GIVEN EXERCISE: Write the entries below as a two-column CSV with the header "instruction" and "target", one row per entry. Take only the lines from the one containing "Go to next recording in left date bar" through the end of the entries. Put each entry's text and its answer in a single quoted field, replace line breaks with spaces, and leave out the pictures.

INFORMATION PROVIDED:

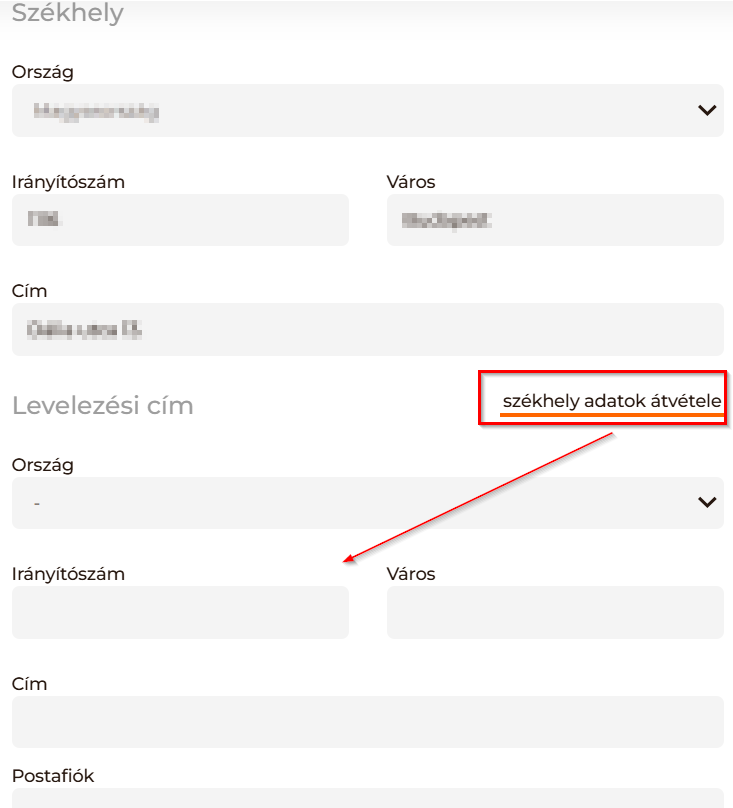Focus the Székhely Irányítószám input field

click(x=180, y=220)
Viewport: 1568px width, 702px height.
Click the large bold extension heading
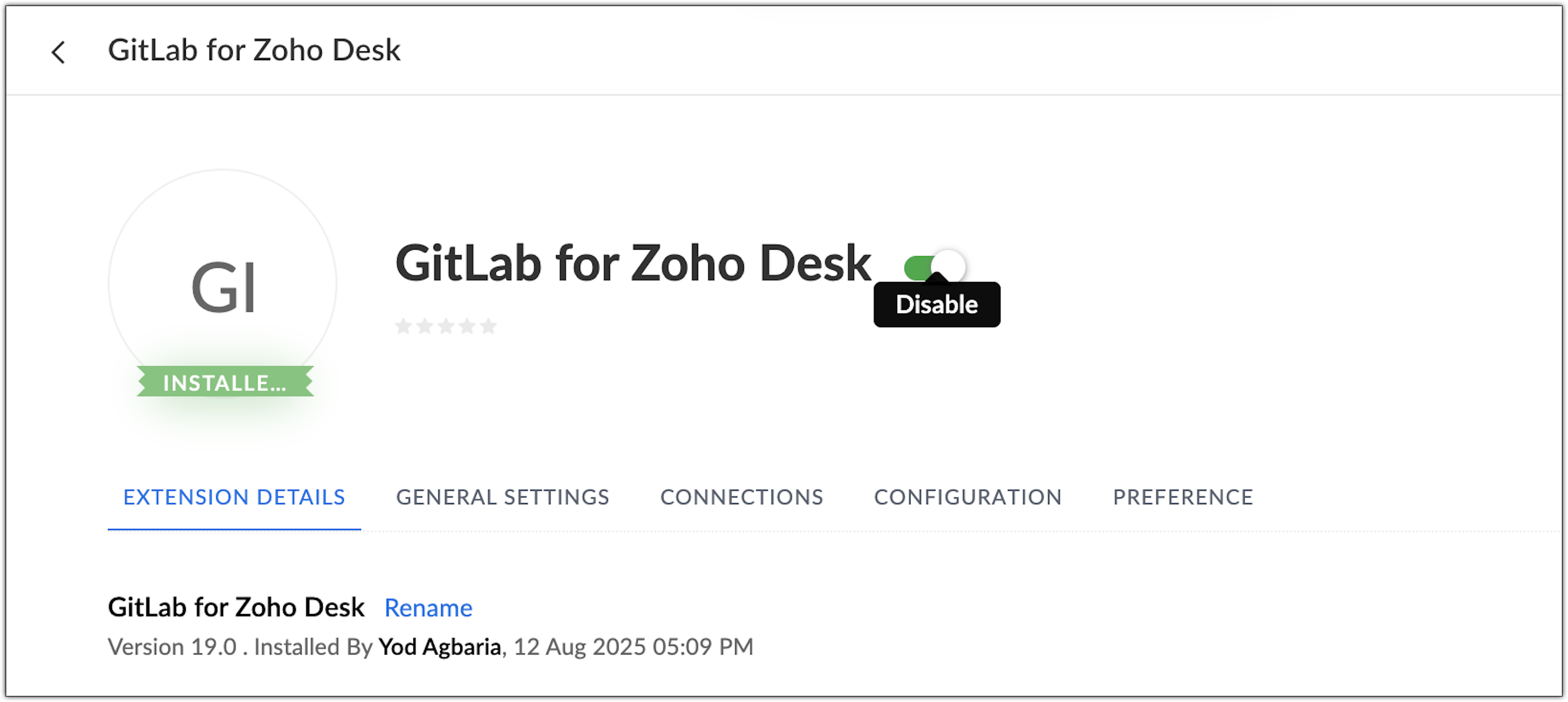pos(633,264)

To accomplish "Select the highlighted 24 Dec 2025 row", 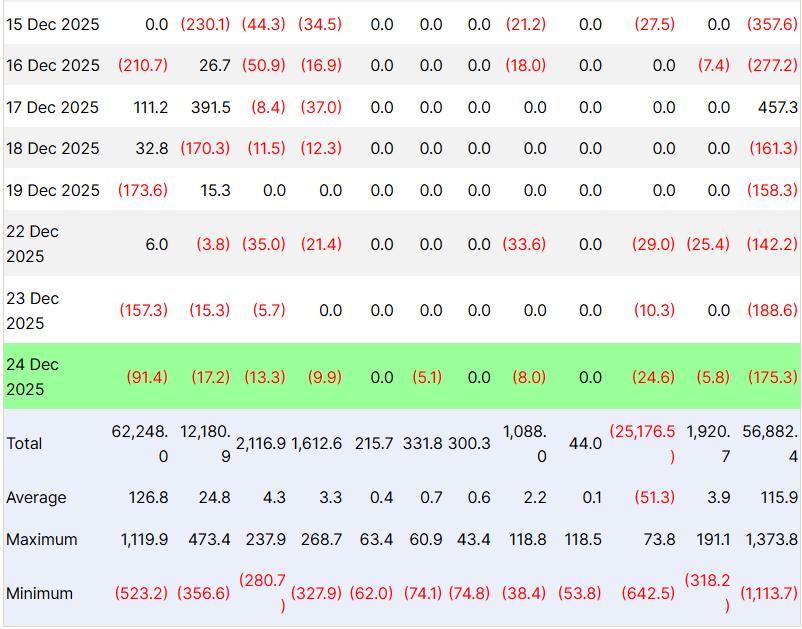I will [40, 377].
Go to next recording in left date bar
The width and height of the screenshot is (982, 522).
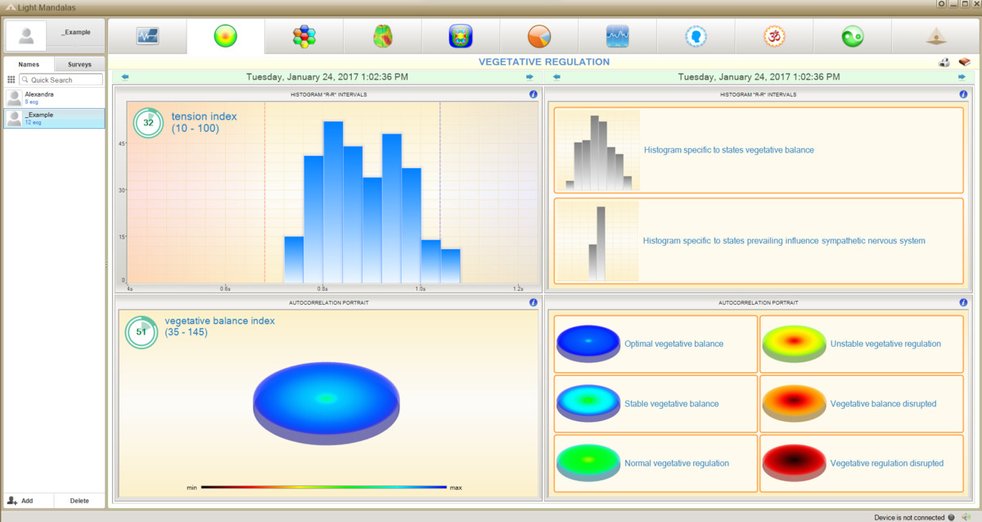(529, 77)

FINAL RESULT:
instruction,target
"Go to next recording in left date bar The width and height of the screenshot is (982, 522).","(529, 77)"